**Material provided**
:::
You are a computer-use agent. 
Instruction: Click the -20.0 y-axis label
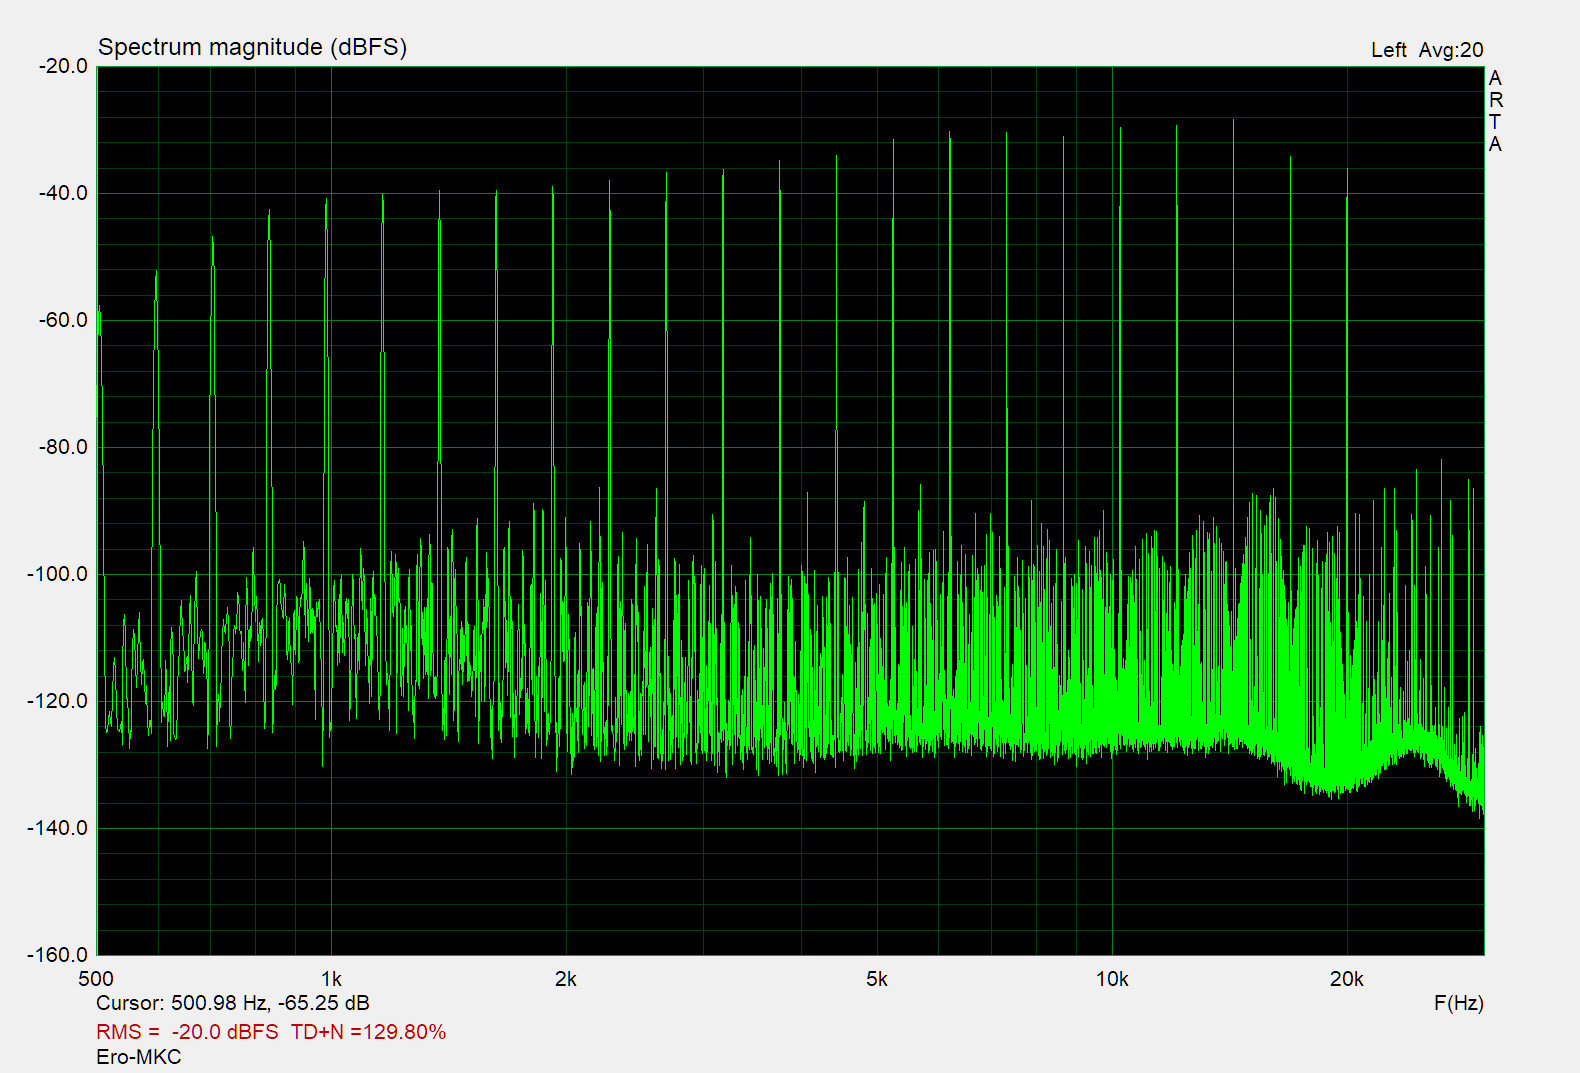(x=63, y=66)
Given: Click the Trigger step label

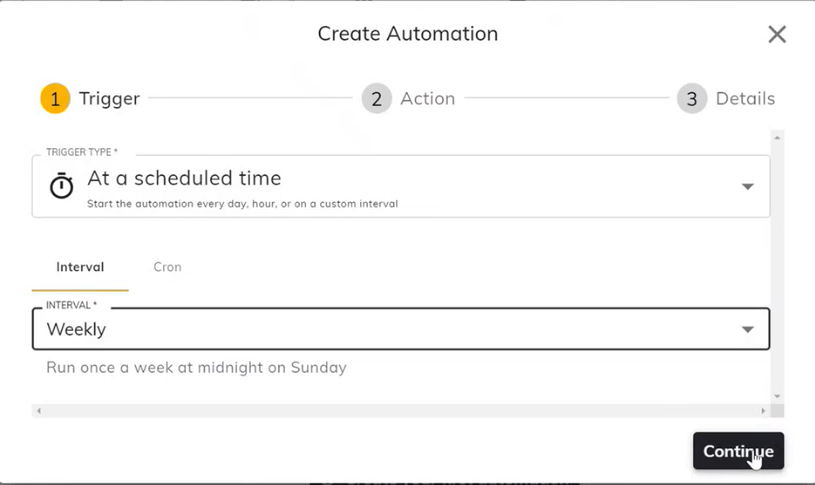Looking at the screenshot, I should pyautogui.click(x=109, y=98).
:::
**Your goal**
Each entry above should be reproduced exactly, with the pictures removed.

**Solution for this problem**
You are a computer-use agent. 
Instruction: Click the -20.0 y-axis label
(x=63, y=66)
Given: Click the Trigger step label

Looking at the screenshot, I should pyautogui.click(x=109, y=98).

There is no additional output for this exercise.